Copy the lines of the material starting at the line containing "is (639, 1282)." and ending at the line containing "x-axis-title: Particle size (nm) is", both included, and reproduce only those lines. Leave the pictures out of your copy.

## [LISTED ENTRIES]
╔══

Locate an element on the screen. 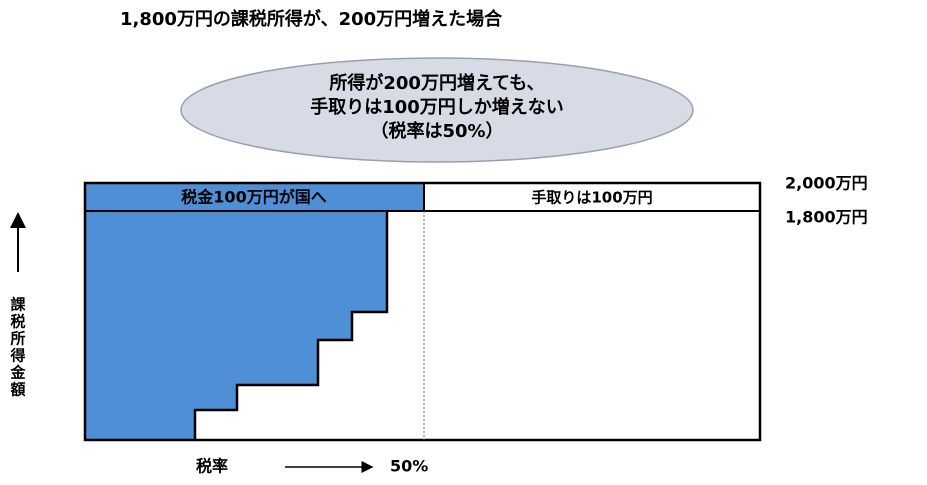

╚══
╔══

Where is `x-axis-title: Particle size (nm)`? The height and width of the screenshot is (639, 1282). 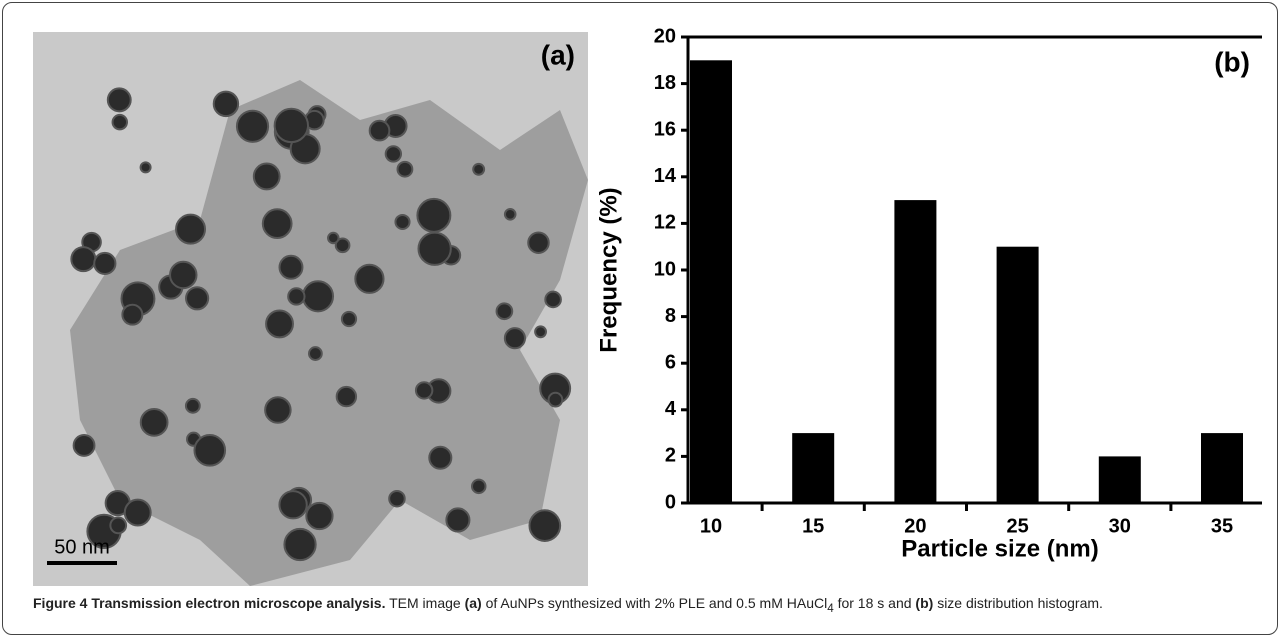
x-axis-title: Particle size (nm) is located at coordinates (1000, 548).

╚══
╔══

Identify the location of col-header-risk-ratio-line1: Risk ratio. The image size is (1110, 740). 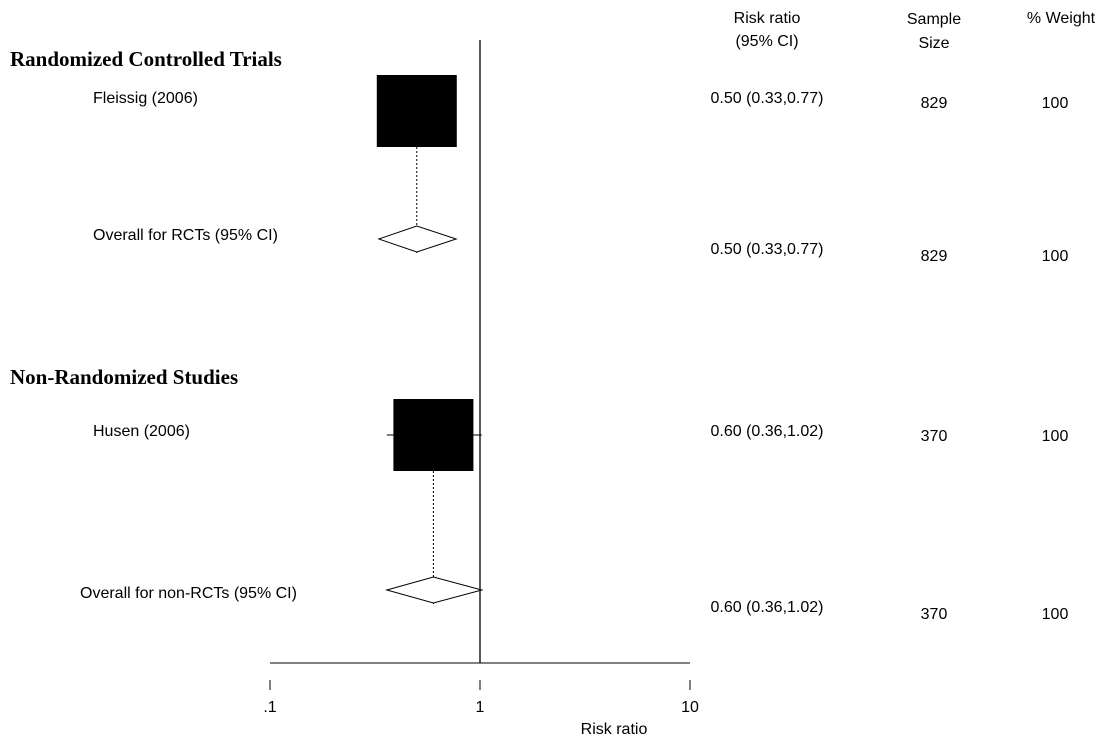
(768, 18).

╚══

## [ANSWER TO THE PROBLEM]
Where is `x-axis-title: Particle size (nm)`? The height and width of the screenshot is (639, 1282). 
x-axis-title: Particle size (nm) is located at coordinates (1000, 548).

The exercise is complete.